Looking at the technical indicators, while MACD is still in a downtrend position, but notice how the stochastic is now in an uptrend position at an oversold territory – another sign a reversal back up might be in sight – if it indeed happens, then the REIT’s unit price could potentially head up to $2.74, where MA50 is (and also a support-turned-resistance line.)
However, should the unit price continue to retreat, then it could potentially go down to where MA100 is at $2.32 – and that’s the price point where I’m looking to add the REIT to my long-term investment portfolio (based on its distribution payout of 9.17 cents/unit in FY2020, it represents a yield of 4.0%.)
3. CapitaLand China Trust (SGX:AU8U)
Previously known as CapitaLand Retail China Trust, as the name suggests, the REIT’s properties in its portfolio are all located in China.

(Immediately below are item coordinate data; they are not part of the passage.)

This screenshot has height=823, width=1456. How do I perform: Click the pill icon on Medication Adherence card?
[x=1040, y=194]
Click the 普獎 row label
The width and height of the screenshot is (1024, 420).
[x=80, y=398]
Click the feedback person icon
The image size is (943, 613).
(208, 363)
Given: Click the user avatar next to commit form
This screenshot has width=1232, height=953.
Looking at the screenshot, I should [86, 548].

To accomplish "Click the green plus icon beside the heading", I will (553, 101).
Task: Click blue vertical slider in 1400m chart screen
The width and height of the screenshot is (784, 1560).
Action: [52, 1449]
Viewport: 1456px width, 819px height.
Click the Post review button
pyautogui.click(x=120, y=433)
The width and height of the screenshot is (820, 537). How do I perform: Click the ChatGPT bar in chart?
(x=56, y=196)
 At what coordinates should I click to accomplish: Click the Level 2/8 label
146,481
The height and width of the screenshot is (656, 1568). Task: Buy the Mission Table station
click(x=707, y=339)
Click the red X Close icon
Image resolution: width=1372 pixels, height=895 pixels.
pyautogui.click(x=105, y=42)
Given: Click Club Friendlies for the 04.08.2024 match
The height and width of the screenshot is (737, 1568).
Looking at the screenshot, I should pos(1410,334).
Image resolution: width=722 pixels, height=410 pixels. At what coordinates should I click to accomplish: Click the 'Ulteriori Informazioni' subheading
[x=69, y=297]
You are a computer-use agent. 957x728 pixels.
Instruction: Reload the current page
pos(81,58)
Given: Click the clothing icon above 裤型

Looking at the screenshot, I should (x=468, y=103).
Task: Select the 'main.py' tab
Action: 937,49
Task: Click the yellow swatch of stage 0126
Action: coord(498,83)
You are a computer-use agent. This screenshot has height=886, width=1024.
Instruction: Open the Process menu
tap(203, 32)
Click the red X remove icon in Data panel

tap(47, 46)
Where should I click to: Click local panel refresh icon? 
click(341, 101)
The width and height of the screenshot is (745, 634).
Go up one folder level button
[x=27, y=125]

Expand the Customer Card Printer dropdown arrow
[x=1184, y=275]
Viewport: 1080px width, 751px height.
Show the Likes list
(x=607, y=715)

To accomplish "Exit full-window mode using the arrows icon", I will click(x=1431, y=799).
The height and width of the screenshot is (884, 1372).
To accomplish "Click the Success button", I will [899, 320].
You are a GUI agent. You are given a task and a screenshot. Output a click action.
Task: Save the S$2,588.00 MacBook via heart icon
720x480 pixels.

Also, as we all know, it is the only country that has seen its GDP grow in the year 2020. China have also very effectively brought Covid-19 under control and at the time of writing this post, normal businesses have more or less resumed.
In terms of the REIT’s unit price movements, notice how it started to retreat after breaking above the upper band of the Bollinger Band at $1.48 on 15 January 2021 – where it broke under MA150, as well as under MA100, and is currently hoovering at where MA20 is (at $1.33) – looking at its unit price movements over the past couple of days, and also the up arrows in the chart above, notice how the REIT’s unit price bounce back up every time it touches this support line.
As far as the technical indicators are concerned, MACD is about to turn into an uptrend (where the blue line is about to cross above the red line), and stochastic is already in an uptrend (where the blue line have crossed above the red line and pointing upwards) – both are evidences that a reversal may be in sight – should the unit price of the REIT head back up, then it could potentially go up to $1.39 (where MA100 is.)
So there you have it – the 3 Singapore-listed REITs which could see their unit prices reverse back up in the near-term.
Before I end today’s share, a disclaimer – everything you have just read above is purely for educational purposes only, and they do not represent any buy or sell recommendation for the REIT’s units. As always, please do your own due diligence before you make any trading or investing decisions.
Disclaimer: At the time of writing, I am a unitholder of Ascendas REIT.